BEGIN GIVEN DATA

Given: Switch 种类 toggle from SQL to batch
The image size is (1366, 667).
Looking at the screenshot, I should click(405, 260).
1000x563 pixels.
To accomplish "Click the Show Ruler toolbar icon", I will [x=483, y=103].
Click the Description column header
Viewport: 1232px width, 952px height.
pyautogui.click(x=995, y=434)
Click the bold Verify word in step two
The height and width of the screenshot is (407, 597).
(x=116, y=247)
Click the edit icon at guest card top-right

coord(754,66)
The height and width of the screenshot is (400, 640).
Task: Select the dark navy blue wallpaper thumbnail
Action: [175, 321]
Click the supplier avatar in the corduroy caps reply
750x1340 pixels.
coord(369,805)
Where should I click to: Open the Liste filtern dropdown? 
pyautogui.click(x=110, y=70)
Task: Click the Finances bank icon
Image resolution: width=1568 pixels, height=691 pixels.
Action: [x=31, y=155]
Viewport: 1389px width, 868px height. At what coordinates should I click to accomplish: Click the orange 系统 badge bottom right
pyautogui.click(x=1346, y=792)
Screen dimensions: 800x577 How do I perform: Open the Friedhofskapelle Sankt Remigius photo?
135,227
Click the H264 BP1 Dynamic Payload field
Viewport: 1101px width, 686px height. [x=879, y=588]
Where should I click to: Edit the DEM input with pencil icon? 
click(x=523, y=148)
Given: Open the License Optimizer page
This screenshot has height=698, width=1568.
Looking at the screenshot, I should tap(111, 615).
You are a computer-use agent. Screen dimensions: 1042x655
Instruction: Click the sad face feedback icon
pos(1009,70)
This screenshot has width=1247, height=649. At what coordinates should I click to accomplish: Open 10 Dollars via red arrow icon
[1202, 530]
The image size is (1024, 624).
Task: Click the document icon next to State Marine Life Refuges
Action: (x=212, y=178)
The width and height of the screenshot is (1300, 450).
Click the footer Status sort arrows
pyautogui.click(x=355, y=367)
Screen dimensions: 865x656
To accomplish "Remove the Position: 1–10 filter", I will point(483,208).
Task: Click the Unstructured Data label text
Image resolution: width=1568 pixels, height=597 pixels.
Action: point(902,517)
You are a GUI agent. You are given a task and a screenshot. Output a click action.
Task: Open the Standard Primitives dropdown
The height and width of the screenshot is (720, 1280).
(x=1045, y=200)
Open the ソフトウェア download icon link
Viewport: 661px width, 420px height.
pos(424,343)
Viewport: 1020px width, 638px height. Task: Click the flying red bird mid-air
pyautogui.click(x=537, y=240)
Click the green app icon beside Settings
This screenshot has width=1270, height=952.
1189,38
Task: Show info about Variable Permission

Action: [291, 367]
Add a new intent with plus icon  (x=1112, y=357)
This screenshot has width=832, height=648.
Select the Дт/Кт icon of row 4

END GIVEN DATA

» **ACTIVITY**:
Check each line of the listing above for the string "agent", and report how many lines contain it, as a number alone.

» **ANSWER**:
2